Please copy each line below that contains the string "date".

Saved data entries
• • • •
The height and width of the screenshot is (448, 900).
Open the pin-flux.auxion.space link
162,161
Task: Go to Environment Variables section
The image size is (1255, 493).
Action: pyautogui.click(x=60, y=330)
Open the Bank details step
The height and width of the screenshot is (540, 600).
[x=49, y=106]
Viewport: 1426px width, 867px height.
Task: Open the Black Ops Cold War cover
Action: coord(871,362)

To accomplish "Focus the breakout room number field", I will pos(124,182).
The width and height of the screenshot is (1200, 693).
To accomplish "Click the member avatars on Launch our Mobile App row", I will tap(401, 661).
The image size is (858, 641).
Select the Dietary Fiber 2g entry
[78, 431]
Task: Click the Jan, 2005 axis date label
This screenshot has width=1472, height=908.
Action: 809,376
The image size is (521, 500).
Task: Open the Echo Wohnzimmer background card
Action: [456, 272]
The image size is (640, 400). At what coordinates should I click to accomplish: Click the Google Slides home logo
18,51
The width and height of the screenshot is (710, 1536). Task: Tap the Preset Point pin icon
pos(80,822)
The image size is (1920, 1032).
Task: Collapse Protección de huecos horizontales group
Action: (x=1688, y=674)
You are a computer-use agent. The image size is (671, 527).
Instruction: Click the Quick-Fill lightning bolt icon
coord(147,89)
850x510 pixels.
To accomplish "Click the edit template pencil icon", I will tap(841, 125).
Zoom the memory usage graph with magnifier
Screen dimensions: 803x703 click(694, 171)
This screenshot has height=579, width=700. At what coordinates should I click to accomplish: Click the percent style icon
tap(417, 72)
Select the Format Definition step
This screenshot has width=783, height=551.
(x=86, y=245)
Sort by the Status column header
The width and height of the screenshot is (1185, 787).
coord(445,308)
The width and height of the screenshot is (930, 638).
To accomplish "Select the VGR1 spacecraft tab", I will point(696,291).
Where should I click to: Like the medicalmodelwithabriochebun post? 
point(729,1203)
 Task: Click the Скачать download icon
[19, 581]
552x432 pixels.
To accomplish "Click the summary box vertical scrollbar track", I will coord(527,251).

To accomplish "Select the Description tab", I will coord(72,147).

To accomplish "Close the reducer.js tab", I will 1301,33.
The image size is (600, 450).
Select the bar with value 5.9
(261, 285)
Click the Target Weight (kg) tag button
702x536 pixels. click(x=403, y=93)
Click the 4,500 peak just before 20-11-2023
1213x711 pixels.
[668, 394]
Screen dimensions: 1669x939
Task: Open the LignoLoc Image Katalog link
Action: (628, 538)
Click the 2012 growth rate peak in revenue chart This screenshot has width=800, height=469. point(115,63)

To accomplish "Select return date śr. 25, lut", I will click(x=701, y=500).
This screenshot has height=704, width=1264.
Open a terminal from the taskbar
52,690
• • • •
EXERCISE RESPONSE:
Task: Click the Jan, 2005 axis date label
To accomplish "Select return date śr. 25, lut", I will click(x=701, y=500).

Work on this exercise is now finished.